8 MAART 2001. - Koninklijk besluit tot bepaling van het bedrag van de opbrengst van de forfaitaire vermindering, bedoeld in artikel 71, 2° van de wet van 26 maart 1999 betreffende het Belgisch actieplan voor de werkgelegenheid 1998 en houdende diverse bepalingen, en tot bepaling van de modaliteiten van de besteding van deze opbrengst aan het Fonds voor de openbare sector aangesloten bij de Rijksdienst voor Sociale Zekerheid (1)


ALBERT II, Koning der Belgen, Aan allen die nu zijn en hierna wezen zullen, Onze Groet.

Gelet op de wet van 26 maart 1999 betreffende het Belgisch actieplan voor de werkgelegenheid 1998 en houdende diverse bepalingen, inzonderheid op artikel 71, 2°, gewijzigd bij de wet van 24 december 1999;

Gelet op het koninklijk besluit van 5 februari 1997 houdende maatregelen met het oog op de bevordering van de tewerkstelling in de non-profit sector;

Gelet op het advies van de Inspectie van Financiën, gegeven op 22 december 2000;

Gelet op het akkoord van Onze Minister van Begroting, gegeven op 17 januari 2001;

Gelet op de wetten op de Raad van State, gecoördineerd op 12 januari 1973, inzonderheid op artikel 3, § 1, vervangen bij de wet van 4 juli 1989 en gewijzigd bij de wet van 4 augustus 1996;

Gelet op de dringende noodzakelijkheid;

Overwegende dat het noodzakelijk is de publieke sector aangesloten bij de RSZ zonder uitstel toe te laten te kunnen genieten van de bijkomende aanwervingen ingevolge de Sociale Maribel;

Op de voordracht van Onze Minister van Werkgelegenheid, Onze Minister van Volksgezondheid en Onze Minister van Sociale Zaken, Hebben Wij besloten en besluiten Wij :

Artikel 1.Voor het eerste semester 2001, stort de Rijksdienst voor sociale zekerheid aan het Fonds voor de openbare sector aangesloten bij de Rijksdienst voor sociale zekerheid het volgende bedrag : 5 366 993,97 EUR.

Art. 2.Het bedrag bedoeld in artikel 1 wordt gestort in maandelijkse schijven.

Art. 3.Voor de periode van 1 januari 2001 tot 31 december 2001, geldt in de plaats van het bedrag van « 5 366 993,97 EUR », vermeld in artikel 1, het bedrag van « 216 504 000 BEF ».

Art. 4.Dit besluit heeft uitwerking met ingang van 1 januari 2001.

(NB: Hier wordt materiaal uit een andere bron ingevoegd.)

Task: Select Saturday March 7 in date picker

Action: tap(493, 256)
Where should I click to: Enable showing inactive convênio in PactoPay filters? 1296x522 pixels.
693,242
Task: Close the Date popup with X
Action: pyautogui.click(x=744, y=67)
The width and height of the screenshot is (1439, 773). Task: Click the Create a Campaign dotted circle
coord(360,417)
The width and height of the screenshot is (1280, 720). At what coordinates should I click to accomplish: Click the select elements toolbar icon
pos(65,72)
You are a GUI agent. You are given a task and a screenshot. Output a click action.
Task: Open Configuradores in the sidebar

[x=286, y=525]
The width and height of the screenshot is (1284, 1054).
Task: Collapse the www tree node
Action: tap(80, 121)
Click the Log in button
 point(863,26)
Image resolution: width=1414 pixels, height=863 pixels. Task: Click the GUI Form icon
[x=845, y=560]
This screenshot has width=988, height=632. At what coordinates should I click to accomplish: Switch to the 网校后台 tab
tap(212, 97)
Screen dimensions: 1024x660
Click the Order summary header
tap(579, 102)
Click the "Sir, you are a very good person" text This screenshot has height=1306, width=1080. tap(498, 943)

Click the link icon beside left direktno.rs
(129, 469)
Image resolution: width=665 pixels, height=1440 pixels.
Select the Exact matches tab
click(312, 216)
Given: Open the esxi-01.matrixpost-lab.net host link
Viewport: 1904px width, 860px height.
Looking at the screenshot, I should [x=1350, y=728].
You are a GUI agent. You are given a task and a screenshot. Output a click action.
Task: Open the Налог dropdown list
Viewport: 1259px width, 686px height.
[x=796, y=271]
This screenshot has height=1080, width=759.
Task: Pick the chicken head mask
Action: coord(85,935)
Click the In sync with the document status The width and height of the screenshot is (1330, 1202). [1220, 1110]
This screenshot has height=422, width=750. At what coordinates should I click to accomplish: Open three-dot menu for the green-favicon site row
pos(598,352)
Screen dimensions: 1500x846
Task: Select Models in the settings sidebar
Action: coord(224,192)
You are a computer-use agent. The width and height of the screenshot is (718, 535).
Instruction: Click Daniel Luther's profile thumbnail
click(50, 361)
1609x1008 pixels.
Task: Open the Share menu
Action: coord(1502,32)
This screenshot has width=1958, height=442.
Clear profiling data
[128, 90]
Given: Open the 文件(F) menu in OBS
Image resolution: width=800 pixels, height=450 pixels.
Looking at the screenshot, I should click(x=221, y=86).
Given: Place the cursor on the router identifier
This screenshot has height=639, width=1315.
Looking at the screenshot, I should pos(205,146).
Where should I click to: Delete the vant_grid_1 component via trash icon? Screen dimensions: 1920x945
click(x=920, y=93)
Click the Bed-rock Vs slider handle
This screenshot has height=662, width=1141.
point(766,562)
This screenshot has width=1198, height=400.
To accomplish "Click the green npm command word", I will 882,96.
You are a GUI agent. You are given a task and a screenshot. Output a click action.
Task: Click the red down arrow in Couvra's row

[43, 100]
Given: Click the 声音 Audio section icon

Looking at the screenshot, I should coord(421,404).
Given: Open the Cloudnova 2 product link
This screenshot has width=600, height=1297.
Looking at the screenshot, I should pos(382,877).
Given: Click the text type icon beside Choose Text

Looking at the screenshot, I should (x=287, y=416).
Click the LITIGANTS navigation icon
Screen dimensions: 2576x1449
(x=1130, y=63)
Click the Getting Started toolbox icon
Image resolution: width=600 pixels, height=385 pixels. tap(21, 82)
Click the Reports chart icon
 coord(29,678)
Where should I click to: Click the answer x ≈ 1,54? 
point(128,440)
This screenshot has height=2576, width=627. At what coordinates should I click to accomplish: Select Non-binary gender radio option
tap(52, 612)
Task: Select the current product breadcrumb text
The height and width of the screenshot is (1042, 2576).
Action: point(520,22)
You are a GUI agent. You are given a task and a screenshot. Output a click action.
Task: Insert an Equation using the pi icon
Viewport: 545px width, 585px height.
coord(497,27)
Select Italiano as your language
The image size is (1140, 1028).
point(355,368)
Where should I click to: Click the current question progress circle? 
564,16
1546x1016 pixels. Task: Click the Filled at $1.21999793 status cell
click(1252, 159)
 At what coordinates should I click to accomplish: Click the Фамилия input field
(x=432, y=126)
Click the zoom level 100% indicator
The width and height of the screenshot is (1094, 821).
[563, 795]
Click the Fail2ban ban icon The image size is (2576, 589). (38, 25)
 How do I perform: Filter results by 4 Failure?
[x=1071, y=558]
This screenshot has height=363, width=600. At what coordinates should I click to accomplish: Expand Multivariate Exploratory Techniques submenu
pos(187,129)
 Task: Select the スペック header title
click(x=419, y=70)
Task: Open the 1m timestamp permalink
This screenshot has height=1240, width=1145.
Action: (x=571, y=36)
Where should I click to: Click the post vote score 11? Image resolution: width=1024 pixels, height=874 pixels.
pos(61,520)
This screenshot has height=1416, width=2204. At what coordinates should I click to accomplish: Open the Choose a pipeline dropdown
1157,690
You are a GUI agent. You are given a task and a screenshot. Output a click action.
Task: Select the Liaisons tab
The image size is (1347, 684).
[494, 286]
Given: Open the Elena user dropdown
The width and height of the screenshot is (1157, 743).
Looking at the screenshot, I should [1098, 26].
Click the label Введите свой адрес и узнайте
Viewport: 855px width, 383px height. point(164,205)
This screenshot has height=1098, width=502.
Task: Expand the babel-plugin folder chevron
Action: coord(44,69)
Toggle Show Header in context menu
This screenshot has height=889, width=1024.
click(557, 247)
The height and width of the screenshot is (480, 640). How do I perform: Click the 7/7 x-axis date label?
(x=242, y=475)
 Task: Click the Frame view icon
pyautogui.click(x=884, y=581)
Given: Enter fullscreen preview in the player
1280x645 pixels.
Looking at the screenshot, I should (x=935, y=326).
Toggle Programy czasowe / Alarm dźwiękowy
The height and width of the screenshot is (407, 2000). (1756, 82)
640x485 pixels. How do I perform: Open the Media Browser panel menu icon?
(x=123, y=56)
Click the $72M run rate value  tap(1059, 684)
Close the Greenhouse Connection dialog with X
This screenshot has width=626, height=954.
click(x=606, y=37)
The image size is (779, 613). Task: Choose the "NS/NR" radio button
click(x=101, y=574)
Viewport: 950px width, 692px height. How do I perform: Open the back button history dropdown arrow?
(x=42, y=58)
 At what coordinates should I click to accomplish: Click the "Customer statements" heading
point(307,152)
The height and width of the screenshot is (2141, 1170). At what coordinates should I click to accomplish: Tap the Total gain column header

Art. 5.Onze Minister van Werkgelegenheid, Onze Minister van Sociale Zaken en Onze Minister van Volksgezondheid zijn, ieder wat hem betreft, belast met de uitvoering van dit besluit.

Gegeven te Brussel, 8 maart 2001.

ALBERT Van Koningswege : De Minister van Werkgelegenheid, Mevr. L. ONKELINX De Minister van Volksgezondheid, Mevr. M. AELVOET De Minister van Sociale Zaken, F. VANDENBROUCKE _______ Nota (1) Verwijzingen naar het Belgisch Staatsblad Wet van 26 maart 1999, Belgisch Staatsblad van 1 april 1999. Wet van 24 december 1999, Belgisch Staatsblad van 27 januari 2000.

Koninklijk besluit van 5 februari 1997, Belgisch Staatsblad van 27 februari 1997.